-- Problem to solve --
Can you give the material below again with "GUI agent" swapped for "interface agent" everywhere and everything else left unchanged?

-- Task material --
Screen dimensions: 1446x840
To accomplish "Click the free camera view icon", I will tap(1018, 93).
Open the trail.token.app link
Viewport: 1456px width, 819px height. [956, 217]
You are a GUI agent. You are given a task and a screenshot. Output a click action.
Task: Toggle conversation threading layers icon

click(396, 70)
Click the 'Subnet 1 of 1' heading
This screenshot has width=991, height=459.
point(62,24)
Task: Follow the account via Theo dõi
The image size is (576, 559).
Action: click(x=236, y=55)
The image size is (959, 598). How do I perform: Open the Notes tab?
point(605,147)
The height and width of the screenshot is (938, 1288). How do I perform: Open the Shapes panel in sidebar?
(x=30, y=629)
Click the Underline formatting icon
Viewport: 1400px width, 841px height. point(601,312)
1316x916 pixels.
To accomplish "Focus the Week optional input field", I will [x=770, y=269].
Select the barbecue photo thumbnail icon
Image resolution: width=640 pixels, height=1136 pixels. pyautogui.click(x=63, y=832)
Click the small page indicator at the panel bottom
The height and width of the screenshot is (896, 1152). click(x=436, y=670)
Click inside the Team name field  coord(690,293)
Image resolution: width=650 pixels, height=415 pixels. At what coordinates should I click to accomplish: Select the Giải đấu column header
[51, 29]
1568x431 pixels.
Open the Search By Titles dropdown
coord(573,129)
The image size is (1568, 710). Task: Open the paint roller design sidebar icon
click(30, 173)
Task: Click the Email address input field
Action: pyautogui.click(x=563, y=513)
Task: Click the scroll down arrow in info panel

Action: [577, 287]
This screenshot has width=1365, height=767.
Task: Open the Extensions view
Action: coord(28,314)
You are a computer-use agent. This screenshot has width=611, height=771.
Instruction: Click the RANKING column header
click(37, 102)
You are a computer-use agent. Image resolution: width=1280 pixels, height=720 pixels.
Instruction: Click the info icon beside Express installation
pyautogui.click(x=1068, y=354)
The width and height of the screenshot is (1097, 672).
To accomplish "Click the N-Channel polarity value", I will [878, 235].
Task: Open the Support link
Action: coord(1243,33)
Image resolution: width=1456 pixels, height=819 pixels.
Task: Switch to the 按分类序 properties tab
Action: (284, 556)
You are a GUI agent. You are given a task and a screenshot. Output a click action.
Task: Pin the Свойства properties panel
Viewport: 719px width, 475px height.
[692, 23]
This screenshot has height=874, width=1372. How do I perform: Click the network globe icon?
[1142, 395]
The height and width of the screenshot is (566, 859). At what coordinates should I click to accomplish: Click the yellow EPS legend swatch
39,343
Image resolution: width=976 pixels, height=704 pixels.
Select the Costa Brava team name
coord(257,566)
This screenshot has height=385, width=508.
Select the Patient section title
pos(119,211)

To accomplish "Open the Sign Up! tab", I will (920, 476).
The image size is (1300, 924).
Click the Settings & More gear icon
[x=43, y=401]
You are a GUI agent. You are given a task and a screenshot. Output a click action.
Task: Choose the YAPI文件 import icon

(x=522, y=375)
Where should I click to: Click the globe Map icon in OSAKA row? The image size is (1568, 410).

-- Finished task --
Screen dimensions: 1446x840
To accomplish "Click the free camera view icon", I will tap(1018, 93).
Open the trail.token.app link
Viewport: 1456px width, 819px height. [956, 217]
You are a interface agent. You are given a task and a screenshot. Output a click action.
Task: Toggle conversation threading layers icon

click(396, 70)
Click the 'Subnet 1 of 1' heading
This screenshot has width=991, height=459.
point(62,24)
Task: Follow the account via Theo dõi
The image size is (576, 559).
Action: click(x=236, y=55)
The image size is (959, 598). How do I perform: Open the Notes tab?
point(605,147)
The height and width of the screenshot is (938, 1288). How do I perform: Open the Shapes panel in sidebar?
(x=30, y=629)
Click the Underline formatting icon
Viewport: 1400px width, 841px height. point(601,312)
1316x916 pixels.
To accomplish "Focus the Week optional input field", I will [x=770, y=269].
Select the barbecue photo thumbnail icon
Image resolution: width=640 pixels, height=1136 pixels. pyautogui.click(x=63, y=832)
Click the small page indicator at the panel bottom
The height and width of the screenshot is (896, 1152). click(x=436, y=670)
Click inside the Team name field  coord(690,293)
Image resolution: width=650 pixels, height=415 pixels. At what coordinates should I click to accomplish: Select the Giải đấu column header
[51, 29]
1568x431 pixels.
Open the Search By Titles dropdown
coord(573,129)
The image size is (1568, 710). Task: Open the paint roller design sidebar icon
click(30, 173)
Task: Click the Email address input field
Action: pyautogui.click(x=563, y=513)
Task: Click the scroll down arrow in info panel

Action: [577, 287]
This screenshot has width=1365, height=767.
Task: Open the Extensions view
Action: coord(28,314)
You are a computer-use agent. This screenshot has width=611, height=771.
Instruction: Click the RANKING column header
click(37, 102)
You are a computer-use agent. Image resolution: width=1280 pixels, height=720 pixels.
Instruction: Click the info icon beside Express installation
pyautogui.click(x=1068, y=354)
The width and height of the screenshot is (1097, 672).
To accomplish "Click the N-Channel polarity value", I will [878, 235].
Task: Open the Support link
Action: coord(1243,33)
Image resolution: width=1456 pixels, height=819 pixels.
Task: Switch to the 按分类序 properties tab
Action: (284, 556)
You are a interface agent. You are given a task and a screenshot. Output a click action.
Task: Pin the Свойства properties panel
Viewport: 719px width, 475px height.
[692, 23]
This screenshot has height=874, width=1372. How do I perform: Click the network globe icon?
[1142, 395]
The height and width of the screenshot is (566, 859). At what coordinates should I click to accomplish: Click the yellow EPS legend swatch
39,343
Image resolution: width=976 pixels, height=704 pixels.
Select the Costa Brava team name
coord(257,566)
This screenshot has height=385, width=508.
Select the Patient section title
pos(119,211)

To accomplish "Open the Sign Up! tab", I will (920, 476).
The image size is (1300, 924).
Click the Settings & More gear icon
[x=43, y=401]
You are a interface agent. You are given a task and a screenshot. Output a click action.
Task: Choose the YAPI文件 import icon

(x=522, y=375)
Where should I click to: Click the globe Map icon in OSAKA row? The image size is (1568, 410).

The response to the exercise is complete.